** What you will do **
Reproduce each of the records below word for word, changing nothing.

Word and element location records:
....

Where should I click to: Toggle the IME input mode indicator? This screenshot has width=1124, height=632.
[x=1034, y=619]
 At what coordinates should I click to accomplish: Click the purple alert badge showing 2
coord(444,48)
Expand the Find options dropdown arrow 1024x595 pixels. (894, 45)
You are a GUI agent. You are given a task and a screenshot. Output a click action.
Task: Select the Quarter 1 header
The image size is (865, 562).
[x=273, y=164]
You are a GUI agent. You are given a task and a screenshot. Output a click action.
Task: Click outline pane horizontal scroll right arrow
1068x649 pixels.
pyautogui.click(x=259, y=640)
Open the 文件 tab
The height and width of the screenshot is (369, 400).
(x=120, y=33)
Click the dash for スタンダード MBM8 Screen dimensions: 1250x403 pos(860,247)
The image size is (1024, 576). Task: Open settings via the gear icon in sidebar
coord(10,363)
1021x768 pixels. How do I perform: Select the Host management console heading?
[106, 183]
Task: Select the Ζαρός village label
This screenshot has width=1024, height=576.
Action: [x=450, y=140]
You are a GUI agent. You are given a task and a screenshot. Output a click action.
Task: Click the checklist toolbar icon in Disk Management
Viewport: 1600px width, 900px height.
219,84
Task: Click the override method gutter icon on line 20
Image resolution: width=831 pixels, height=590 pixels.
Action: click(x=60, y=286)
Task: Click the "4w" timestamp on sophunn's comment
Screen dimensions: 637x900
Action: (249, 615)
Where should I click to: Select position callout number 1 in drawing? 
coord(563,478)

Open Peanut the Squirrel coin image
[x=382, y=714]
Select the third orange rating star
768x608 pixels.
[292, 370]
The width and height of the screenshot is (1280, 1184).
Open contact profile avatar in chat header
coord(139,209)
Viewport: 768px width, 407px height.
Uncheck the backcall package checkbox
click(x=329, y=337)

....

** In response **
Where should I click to: Toggle the IME input mode indicator? This screenshot has width=1124, height=632.
[x=1034, y=619]
 At what coordinates should I click to accomplish: Click the purple alert badge showing 2
coord(444,48)
Expand the Find options dropdown arrow 1024x595 pixels. (894, 45)
You are a GUI agent. You are given a task and a screenshot. Output a click action.
Task: Select the Quarter 1 header
The image size is (865, 562).
[x=273, y=164]
You are a GUI agent. You are given a task and a screenshot. Output a click action.
Task: Click outline pane horizontal scroll right arrow
1068x649 pixels.
pyautogui.click(x=259, y=640)
Open the 文件 tab
The height and width of the screenshot is (369, 400).
(x=120, y=33)
Click the dash for スタンダード MBM8 Screen dimensions: 1250x403 pos(860,247)
The image size is (1024, 576). Task: Open settings via the gear icon in sidebar
coord(10,363)
1021x768 pixels. How do I perform: Select the Host management console heading?
[106, 183]
Task: Select the Ζαρός village label
This screenshot has width=1024, height=576.
Action: [x=450, y=140]
You are a GUI agent. You are given a task and a screenshot. Output a click action.
Task: Click the checklist toolbar icon in Disk Management
Viewport: 1600px width, 900px height.
219,84
Task: Click the override method gutter icon on line 20
Image resolution: width=831 pixels, height=590 pixels.
Action: click(x=60, y=286)
Task: Click the "4w" timestamp on sophunn's comment
Screen dimensions: 637x900
Action: (249, 615)
Where should I click to: Select position callout number 1 in drawing? 
coord(563,478)

Open Peanut the Squirrel coin image
[x=382, y=714]
Select the third orange rating star
768x608 pixels.
[292, 370]
The width and height of the screenshot is (1280, 1184).
Open contact profile avatar in chat header
coord(139,209)
Viewport: 768px width, 407px height.
Uncheck the backcall package checkbox
click(x=329, y=337)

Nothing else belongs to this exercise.